Of all the photos, I think this one carries the most weight.

So what did I learn?

  • Well first and foremost, pushing yourself out of your comfort zone is definitely the best way to learn…but this is a hell of a lot easier when you’ve got someone who’s patient and understanding to work with. Luke was happy to wait while I faffed around with the camera and flash, provided suggestions, and not once did he say ‘You know, I really do have better things to do with my time!’ (so if you’re in the city you really should get all your repairs done at his shop he’s a pretty awesome dude!)
  • Also, if your shot is reliant on a piece of equipment…then actually bringing that piece of equipment is a really super idea. If you fail to heed this piece of advice, then you need to be able to adapt pretty quickly to whatever you have at your disposal.
  • From a technical perspective, I really have to let go of this idea of shooting everything at ISO 100. The 550D doesn’t do high ISO all that well, but shooting at 200 or 400 isn’t going to be a big problem, and does give me a much faster shutter speed.
  • I’m slowly growing out of the ‘shoot everything at the lowest f-stop because that always looks so cool’ phase.

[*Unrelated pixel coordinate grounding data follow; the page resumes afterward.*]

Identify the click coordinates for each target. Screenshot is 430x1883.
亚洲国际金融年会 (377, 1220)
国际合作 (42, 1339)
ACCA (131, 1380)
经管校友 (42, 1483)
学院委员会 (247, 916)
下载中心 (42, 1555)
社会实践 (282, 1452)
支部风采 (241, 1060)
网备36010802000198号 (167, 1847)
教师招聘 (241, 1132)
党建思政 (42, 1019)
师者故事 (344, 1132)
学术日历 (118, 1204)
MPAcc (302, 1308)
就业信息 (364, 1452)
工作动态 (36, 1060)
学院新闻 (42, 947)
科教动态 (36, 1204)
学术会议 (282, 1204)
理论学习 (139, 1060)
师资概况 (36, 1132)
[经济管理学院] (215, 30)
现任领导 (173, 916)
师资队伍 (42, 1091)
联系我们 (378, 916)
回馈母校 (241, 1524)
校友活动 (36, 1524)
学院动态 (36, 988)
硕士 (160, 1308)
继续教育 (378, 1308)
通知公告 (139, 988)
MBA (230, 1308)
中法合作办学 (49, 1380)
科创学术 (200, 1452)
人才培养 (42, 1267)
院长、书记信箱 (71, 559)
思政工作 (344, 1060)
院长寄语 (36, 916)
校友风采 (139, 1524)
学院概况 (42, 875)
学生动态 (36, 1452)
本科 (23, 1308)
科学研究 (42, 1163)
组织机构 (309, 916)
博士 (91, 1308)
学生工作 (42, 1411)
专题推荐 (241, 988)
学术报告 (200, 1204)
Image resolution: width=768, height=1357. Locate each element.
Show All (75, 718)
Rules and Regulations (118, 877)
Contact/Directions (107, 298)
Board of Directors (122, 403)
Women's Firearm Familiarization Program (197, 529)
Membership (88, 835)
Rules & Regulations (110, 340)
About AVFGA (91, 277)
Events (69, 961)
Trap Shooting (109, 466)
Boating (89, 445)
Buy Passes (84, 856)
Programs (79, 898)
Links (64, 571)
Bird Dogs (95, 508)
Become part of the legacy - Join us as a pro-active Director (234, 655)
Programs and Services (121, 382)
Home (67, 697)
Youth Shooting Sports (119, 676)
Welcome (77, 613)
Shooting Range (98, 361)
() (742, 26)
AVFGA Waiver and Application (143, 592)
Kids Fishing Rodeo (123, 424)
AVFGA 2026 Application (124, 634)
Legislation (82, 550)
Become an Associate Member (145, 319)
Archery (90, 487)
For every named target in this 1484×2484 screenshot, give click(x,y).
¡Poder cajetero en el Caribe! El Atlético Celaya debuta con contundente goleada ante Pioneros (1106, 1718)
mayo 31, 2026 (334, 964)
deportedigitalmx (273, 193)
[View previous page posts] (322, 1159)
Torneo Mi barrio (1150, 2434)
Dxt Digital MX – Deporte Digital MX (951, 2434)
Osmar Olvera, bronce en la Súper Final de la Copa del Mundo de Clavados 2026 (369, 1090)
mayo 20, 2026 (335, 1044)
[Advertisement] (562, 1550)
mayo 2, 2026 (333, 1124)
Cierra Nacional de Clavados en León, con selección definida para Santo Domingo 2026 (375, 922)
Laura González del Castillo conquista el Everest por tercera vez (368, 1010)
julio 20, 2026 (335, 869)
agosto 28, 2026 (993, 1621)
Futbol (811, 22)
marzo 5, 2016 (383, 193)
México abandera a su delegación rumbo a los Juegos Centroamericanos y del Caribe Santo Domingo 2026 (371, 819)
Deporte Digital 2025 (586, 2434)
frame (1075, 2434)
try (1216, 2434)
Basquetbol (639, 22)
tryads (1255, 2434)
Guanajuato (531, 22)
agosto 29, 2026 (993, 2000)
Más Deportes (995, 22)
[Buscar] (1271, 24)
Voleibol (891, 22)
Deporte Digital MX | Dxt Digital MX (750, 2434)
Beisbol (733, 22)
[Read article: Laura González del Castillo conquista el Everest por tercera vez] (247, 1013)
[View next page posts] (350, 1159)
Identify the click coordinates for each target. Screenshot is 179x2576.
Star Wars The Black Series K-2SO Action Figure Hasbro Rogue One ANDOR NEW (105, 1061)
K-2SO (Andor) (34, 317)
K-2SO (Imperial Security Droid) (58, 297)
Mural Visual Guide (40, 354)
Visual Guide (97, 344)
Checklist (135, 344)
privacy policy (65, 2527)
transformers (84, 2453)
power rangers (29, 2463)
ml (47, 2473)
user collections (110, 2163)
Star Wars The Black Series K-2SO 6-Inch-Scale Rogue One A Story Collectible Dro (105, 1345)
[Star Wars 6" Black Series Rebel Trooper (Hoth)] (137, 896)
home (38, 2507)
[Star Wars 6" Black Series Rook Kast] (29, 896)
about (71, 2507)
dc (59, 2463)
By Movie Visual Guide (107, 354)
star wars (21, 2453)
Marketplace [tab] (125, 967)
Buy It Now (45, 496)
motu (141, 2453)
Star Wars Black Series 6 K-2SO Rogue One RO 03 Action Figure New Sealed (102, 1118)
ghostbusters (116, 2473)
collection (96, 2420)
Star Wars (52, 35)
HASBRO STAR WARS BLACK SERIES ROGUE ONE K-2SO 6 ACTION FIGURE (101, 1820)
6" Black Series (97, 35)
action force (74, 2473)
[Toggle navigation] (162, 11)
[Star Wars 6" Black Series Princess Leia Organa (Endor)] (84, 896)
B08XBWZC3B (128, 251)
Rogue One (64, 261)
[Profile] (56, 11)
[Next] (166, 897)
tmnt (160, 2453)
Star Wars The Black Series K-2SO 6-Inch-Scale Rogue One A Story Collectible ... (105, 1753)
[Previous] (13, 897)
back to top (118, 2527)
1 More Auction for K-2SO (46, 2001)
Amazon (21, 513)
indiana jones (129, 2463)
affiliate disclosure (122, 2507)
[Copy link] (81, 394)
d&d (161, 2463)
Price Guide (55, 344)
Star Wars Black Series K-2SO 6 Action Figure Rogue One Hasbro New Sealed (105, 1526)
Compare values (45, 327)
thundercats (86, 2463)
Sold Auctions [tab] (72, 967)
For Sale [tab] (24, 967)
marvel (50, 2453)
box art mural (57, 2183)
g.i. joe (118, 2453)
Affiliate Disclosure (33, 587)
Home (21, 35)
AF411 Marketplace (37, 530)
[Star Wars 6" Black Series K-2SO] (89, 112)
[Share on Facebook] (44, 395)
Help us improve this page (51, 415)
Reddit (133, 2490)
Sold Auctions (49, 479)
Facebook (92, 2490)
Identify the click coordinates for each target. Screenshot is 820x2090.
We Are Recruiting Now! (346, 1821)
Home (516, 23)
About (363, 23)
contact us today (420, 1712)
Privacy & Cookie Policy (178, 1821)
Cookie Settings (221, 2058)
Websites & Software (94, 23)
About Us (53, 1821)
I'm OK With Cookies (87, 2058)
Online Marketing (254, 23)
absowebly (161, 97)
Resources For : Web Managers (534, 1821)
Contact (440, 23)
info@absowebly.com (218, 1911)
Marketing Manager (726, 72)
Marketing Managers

But I’m not there yet.
  • Presets in Lightroom are still my go to…but they are teaching me a lot about how to use post to make an image pop.
  • Go with your strengths. My photography still has a long way to go…but my chatting to people skills are pretty good. So no matter how bad I may think the technical side of a shoot is going, I need to maintain that dialogue with the person I’m photographing. Even if I take a really good photo, I won’t be invited back if I act like an aloof dick.
  • I took over 100 photos for about 20 ‘keepers’ (and in all honesty 5 that I was really happy with)…the Washington Generals have a better shooting percentage than that!
  • The constant soundtrack for this photoshoot was ‘Craftsmanship’ by Buck 65. So it’s only fair that I finish with a line from that song:
    ‘There’s a right way to go about your job and a wrong one
    I find this way is much better in the long run
    It ain’t about the dollar or trying to go fast
    Unless you take pride in what you’re doing, it won’t last
    Craftsmanship is a quality that some lack
    You got to give people a reason for them to come back’

You can see the full gallery of shots here.
If you don’t already own a copy of Buck 65’s Talkin’ Honky Blues, then go out and buy one…it’s genius.
And once again thanks very much to Luke for his patience and enthusiasm.